* Begin *

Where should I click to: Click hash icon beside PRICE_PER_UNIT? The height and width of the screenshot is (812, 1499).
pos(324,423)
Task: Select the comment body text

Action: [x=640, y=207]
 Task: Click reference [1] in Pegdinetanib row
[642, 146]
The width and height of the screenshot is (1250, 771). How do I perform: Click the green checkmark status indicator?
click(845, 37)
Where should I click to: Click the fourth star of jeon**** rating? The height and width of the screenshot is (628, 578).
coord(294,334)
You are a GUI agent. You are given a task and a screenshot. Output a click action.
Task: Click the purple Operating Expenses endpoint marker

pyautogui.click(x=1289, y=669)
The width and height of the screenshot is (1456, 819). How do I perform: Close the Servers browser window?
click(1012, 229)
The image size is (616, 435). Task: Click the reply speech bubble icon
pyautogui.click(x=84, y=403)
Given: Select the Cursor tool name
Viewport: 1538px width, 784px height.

* End *

- **Short exercise**
Please repeat the listing above, substituting "screen capture" for every occurrence of "screenshot" and leaving everything else unchanged.

- **The answer**
Where should I click to: Click hash icon beside PRICE_PER_UNIT? The height and width of the screen capture is (812, 1499).
pos(324,423)
Task: Select the comment body text

Action: [x=640, y=207]
 Task: Click reference [1] in Pegdinetanib row
[642, 146]
The width and height of the screen capture is (1250, 771). How do I perform: Click the green checkmark status indicator?
click(845, 37)
Where should I click to: Click the fourth star of jeon**** rating? The height and width of the screen capture is (628, 578).
coord(294,334)
You are a GUI agent. You are given a task and a screen capture. Output a click action.
Task: Click the purple Operating Expenses endpoint marker

pyautogui.click(x=1289, y=669)
The width and height of the screen capture is (1456, 819). How do I perform: Close the Servers browser window?
click(1012, 229)
The image size is (616, 435). Task: Click the reply speech bubble icon
pyautogui.click(x=84, y=403)
Given: Select the Cursor tool name
Viewport: 1538px width, 784px height.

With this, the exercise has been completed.